“Your mom and I are in hell right now and the bottom line is marriage is hard. It’s really fuckin hard. It’s just two people slogging through the shit, year after year, getting older, changing - fucking marathon, OK? So sometimes you know you’re together so long you stop seeing the other person, you just see weird projections of your own junk. Instead of talking to each other, you go off the rails and act grubby and make stupid choices which is what I did and I feel sick about it because I love you guys, and your mom, and that’s the truth. And sometimes you hurt the ones you love the most and I don’t know why. You know if I read more Russian novels… Anyway…I just wanted to say how sorry I am for what I did. I hope you’ll forgive me eventually. Thank you.”
这电影把他们两感情的发展和所能达到的程度都表现得很好。最开始在J他们家后院吃饭时,两人眼神若有若无的接触和掠过;然后J去给P修整花园,他们两讨论的时候,J顿住说在P的脸上看到孩子的表情,那两分钟的表演非常出色,你可以看出他们两之间的气氛从那时开始微微改变了。而J的那句“more is more",就是他们两个关系的预言,注定要发生,即使J读了再多的俄国小说,也会发生。但是观众能从J的表演中看出J对这段关系并不是很投入,她生活的重心始终落脚在她和Nic组建的家庭。所以Paul说出falling的时候,就是她必然要离开的时候。她对Paul的感情从来没有到达让她需要做二选一的程度,Paul只是她婚姻长路走得疲倦时的一次绕行。
For your first recommendation of two, I am going to hold my tongue as I am afraid that some of your pro “蕾丝边” or “同志” readers in SF Bay areas may attack me for my less liberal inclinations. Please don't get me wrong, though; I am not a homophobia or die-hard social conservative, it's just their stuffs are not appealing to me sexually. I think boy-loves-girl is sexier and more romantic, plus to me, girls smell better, and they are easier on my eyes. :)) Then, the second one, I think although sex may not be the younger people's “exclusive right”, the odds are in young people's favor since they tend to be sexually more active as a whole group. To tell the truth, I'd have very difficulty time to imagine my grandparents do it now. Besides, unlike your cash reserves in the bank, our biological drive may not generate any interests with time at all. As a fact of matter, if we don't use it while we are active and able, we'll be surely losing it. At certain point, it may be gradually gone with the wind, just thinking about that would send chills to my mind. :(
So what is my conclusion ? I think that I'd take your words for it and bypass this movie based upon your review and recommendations.
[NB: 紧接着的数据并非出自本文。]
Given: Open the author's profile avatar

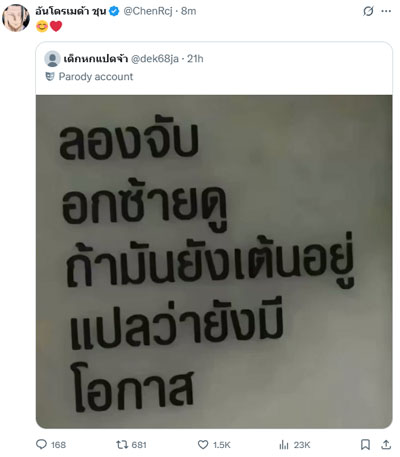Looking at the screenshot, I should [16, 18].
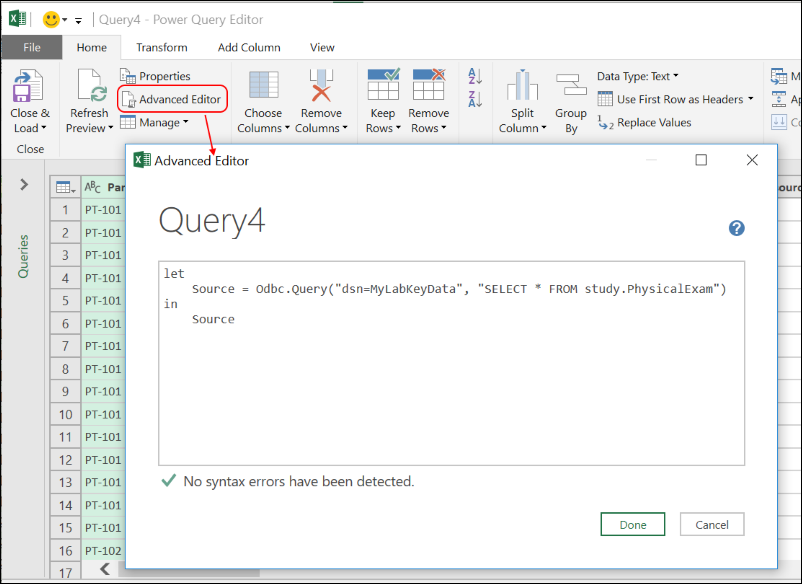Open the Data Type: Text dropdown
Viewport: 802px width, 584px height.
point(637,76)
Please don't get offended by my comments. Your review is great, and I like the touching and meaningful connections you drew in terms of marriage and love, which may be unconventional in this case. However, I am a simple guy who has the taste for movies such as Superman, Batman, Transformer, Incredibles … so, a movies requiring a deeper understanding of the endurance of a long and ,sometimes, painful endeavor – marriage is clearly beyond my “pay-grade”. I hope that you would tolerate or ignore my shallow opinions.
Thanks for sharing with us.
石库门 发表评论于
电影没看过,从你们的交谈中大致了解些。我很同意阿苏说的“ The kids are all right, yeah, physically, intellectually, maybe, socially, psychologically, I am not sure.”
觉得故事还是侧重于成人的角度来阐明观点:同性父母家庭跟异性父母的家庭一样能够养育好孩子,至于孩子自小成长过程里要面对的心理压力,一笔带过,因为故事中孩子们几乎成人。 但似乎不难判断,这双儿女的个性明显比他们的母亲们要内向,要压抑。 The kids are all right, yeah, physically, intellectually, maybe, socially, psychologically, I am not sure.